◆ REQUEST A: The forum thread on the domain of g(x) gives √5 as the least value of a. Using the reasoning in the thread, explain why the domain must start at x = √5 for g to have an inverse.

◆ SUPPLIED PASSAGE:
* begin *

# Finding the domain such that g(x) has an inverse

• May 1st 2011, 02:08 PM
mtpastille
Finding the domain such that g(x) has an inverse
This is probably similar to a question I recently asked, but I can't quite make he connection.

Question:
$\displaystyle g(x) = \frac{3x}{5+x^2}$
Given that the domain of g is $\displaystyle x \geqslant a$, find the least value of a such that g has an inverse function.

Drawing a graph of the function, I notice that the first positive maximum is $\displaystyle \sqrt{5}$, which incidentally also happens to be the answer to the question. Why is this?

• May 1st 2011, 02:20 PM
SpringFan25
there can only be an inverse if each x value corresponds to a single y value.

Your graph has a turning point a $\displaystyle x=\sqrt{5}$. starting from x=0:

as you increase x, y increases
after $\displaystyle x=\sqrt{5}$, y starts to decrease again

Can you see that this means there must be some y values that occur twice, once to the right of $\displaystyle x=\sqrt{5}$ and once to the left?

it might be clearer on this graph:
y&#61;3x&#47;&#40;5&#43;x&#94;2&#41; from -10,10 - Wolfram|Alpha
• May 1st 2011, 02:26 PM
Plato
Quote:

Originally Posted by mtpastille
This is probably similar to a question I recently asked, but I can't quite make he connection.
Question:
$\displaystyle g(x) = \frac{3x}{5+x^2}$ [Latex is misbehaving: g(x)=3x/(5+x^2)]

Use the $$...$$ tags
So that [TEX]g(x) = \frac{3x}{5+x^2}[/TEX]
becomes $\displaystyle g(x) = \frac{3x}{5+x^2}$.
• May 1st 2011, 02:55 PM
mtpastille
Oh, so it's that simple! The horizontal line test springs to mind, that's what I'd forgotten. Thank you :)
• Apr 2nd 2012, 09:17 AM
PhilMath
Re: Finding the domain such that g(x) has an inverse
Just found this when searching for an explanation to this problem that was driving me crazy.

My problem now is that when you compute the inverse we have $\displaystyle g^-1(x) = \frac{3+sqrt(9-20x^2)}{2x}$.
This is confirmed in the markscheme.

Therefore when $\displaystyle x> \frac{3*sqrt(5)}{10}$ the inverse is complex. I confirmed this by graphing the answer to part c from the markscheme on my TI84. It doesn't graph as it's graphed in the markscheme. As x approaches zero from the right g-1(x) approaches zero as well, not infinity.

Am I missing something here?

* end *

◆ DATA SUPPLIED:
* begin *

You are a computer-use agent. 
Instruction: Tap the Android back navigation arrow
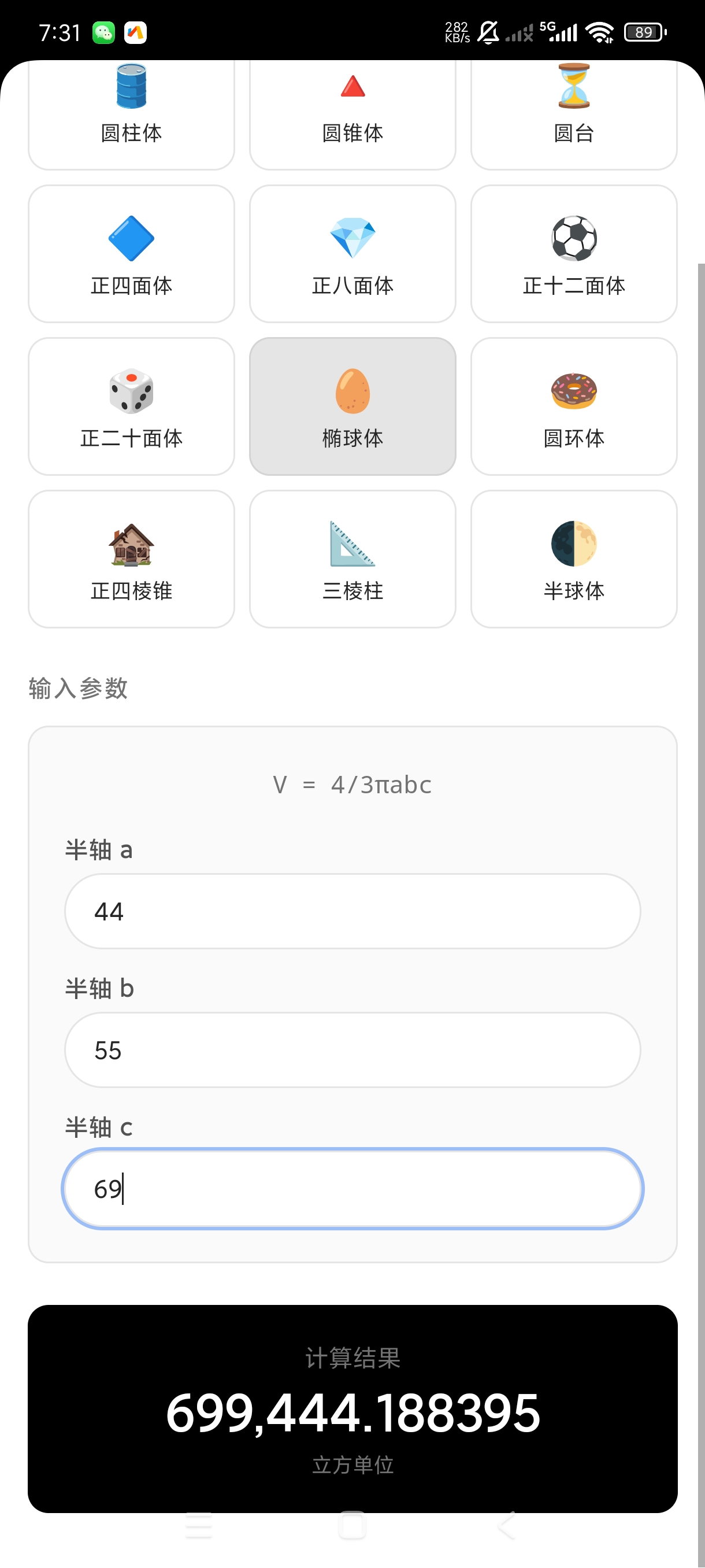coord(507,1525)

* end *
* begin *

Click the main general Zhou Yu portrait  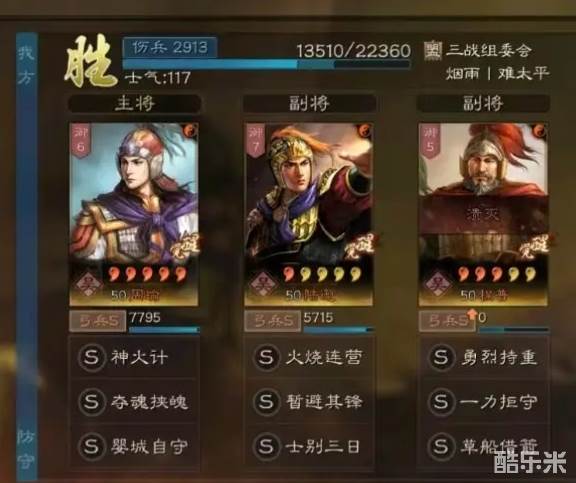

* end *
* begin *

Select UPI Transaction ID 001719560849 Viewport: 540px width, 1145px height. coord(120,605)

* end *

◆ REQUEST B: Extract the entries from the line with "You are a computer-use agent." to the line with "coord(507,1525)", and leave the pictures out of your answer.

◆ FINISHED ANSWER A: The graph of g has a turning point at x = √5. Starting from x = 0, y increases as x increases, and after x = √5 it starts to decrease again. Some y values would therefore occur twice, once to the left of x = √5 and once to the right, so the domain must begin at √5.

◆ FINISHED ANSWER B:
You are a computer-use agent. 
Instruction: Tap the Android back navigation arrow
coord(507,1525)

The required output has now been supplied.